之前一直覺得拓撲演算法聽起來很高大上覺得是很複雜的演算法，但是今天做過才算知道原來拓撲就是英文top的中國讀音，哈哈哈。。。。。演算法本身也不是很難。

題目：
08-圖8 How Long Does It Take （25 分）
Given the relations of all the activities of a project, you are supposed to find the earliest completion time of the project.

Input Specification:
Each input file contains one test case. Each case starts with a line containing two positive integers N (≤100), the number of activity check points (hence it is assumed that the check points are numbered from 0 to N−1), and M, the number of activities. Then M lines follow, each gives the description of an activity. For the i-th activity, three non-negative numbers are given: S[i], E[i], and L[i], where S[i] is the index of the starting check point, E[i] of the ending check point, and L[i] the lasting time of the activity.

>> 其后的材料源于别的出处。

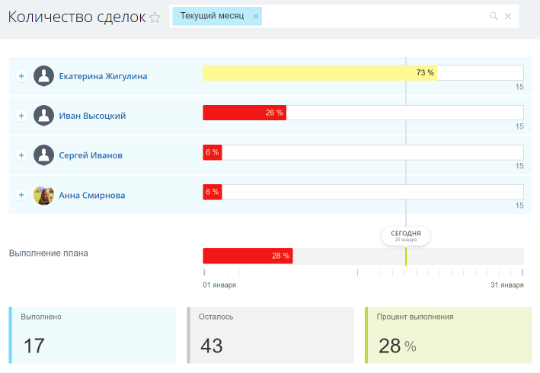The width and height of the screenshot is (540, 373).
Task: Open Екатерина Жигулина name link
Action: pyautogui.click(x=103, y=76)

The numbers in a line are separated by a space.

Output Specification:
For each test case, if the scheduling is possible, print in a line its earliest completion time; or simply output “Impossible”.

Sample Input 1:
9 12
0 1 6
0 2 4
0 3 5
1 4 1
2 4 1
3 5 2
5 4 0
4 6 9
4 7 7
5 7 4
6 8 2
7 8 4
Sample Output 1:
18
Sample Input 2:
4 5
0 1 1
0 2 2
2 1 3
1 3 4
3 2 5
Sample Output 2:
Impossible

解題思路：

解題思路：
實際的例子就是計算多個工程的最短工期有多大，其實思路感覺和廣度優先搜尋類似，先用一個二維數軸將兩個有關聯的工期表示出來（注意和之前的floyd演算法不同，這個是有向的也就是兩個點之間的日期只能被表示一次），然後計算每個點的入度，將計算結果儲存在InDegree的數軸裡，然後遍歷所有點，將入度為0的點放進一個佇列中，再從佇列中取點，注意每次從佇列中取出點時，計算所有從這個點出發的工程中，達到這個點所用的時間加上這個點到下一個點所用時間之和與之前儲存的時間大小，如果大就替換掉，這裡再用一個minDate來儲存達到每個工程所需要的時間。

遇到困難：
沒有什麼特別的困難，就是要注意變數名取用時要注意規範。

程式碼：

#include<stdio.h>
#include<stdlib.h>
#include<queue>
using namespace std;
#define Max 1000
#define Infinity 666

int Indegree[Max]={0};     //indegree of every project is 0
int minDate[Max]={0};      //every project's mininal finished date is 0
int A[Max][Max]={0};
int cnt=0;

void Top(int N,int side);
int Find(int N);
void printf(int day,int N);

void Top(int N,int side){
	int v;
	queue<int> q;
	//make sure the indegree of every project
	for(int i=0;i<N;i++){
		for(int j=0;j<N;j++){
			if(A[i][j]!=Infinity) Indegree[j]++;  //if i point j then project j++
		}
	}
	for(int i=0;i<N;i++){
		if(Indegree[i]==0){
			q.push(i);
		}
	}
			while(!q.empty()){
				v=q.front();
				q.pop();
				cnt++;          
					for(int j=0;j<N;j++){
						if(A[v][j]!=Infinity){
							if(A[v][j]+minDate[v]>minDate[j])  minDate[j]=A[v][j]+minDate[v];       //if the day is bigger than replace the day	
							Indegree[j]--;                     //delete the side
							if(Indegree[j]==0)  q.push(j);                    //if j is 0 than push j into the queue
						}
					}	
			
				
			}
		
}
int Find(int N){
	int Maxday=0;
	for(int i=0;i<N;i++){
		if(minDate[i]>Maxday) Maxday=minDate[i]; 
	}
	return Maxday;	
}

void Printf(int fDay,int N){
	if(cnt!=N) printf("Impossible");
	else printf("%d",fDay);
}


int main(){
	int N,side;
	int fDay=Infinity;
	scanf("%d %d",&N,&side);
	//initial A[][]
	for(int i=0;i<N;i++){
		for(int j=0;j<N;j++){
			A[i][j]=Infinity;
		}
	}
	//get the days between two projects
	for(int i=0;i<side;i++){
		int x,y;
		int day;
		scanf("%d %d %d",&x,&y,&day);
		A[x][y]=day;
	}
	Top(N,side);   //call for Top arithmetic
	fDay=Find(N);
	Printf(fDay,N);
	
	
}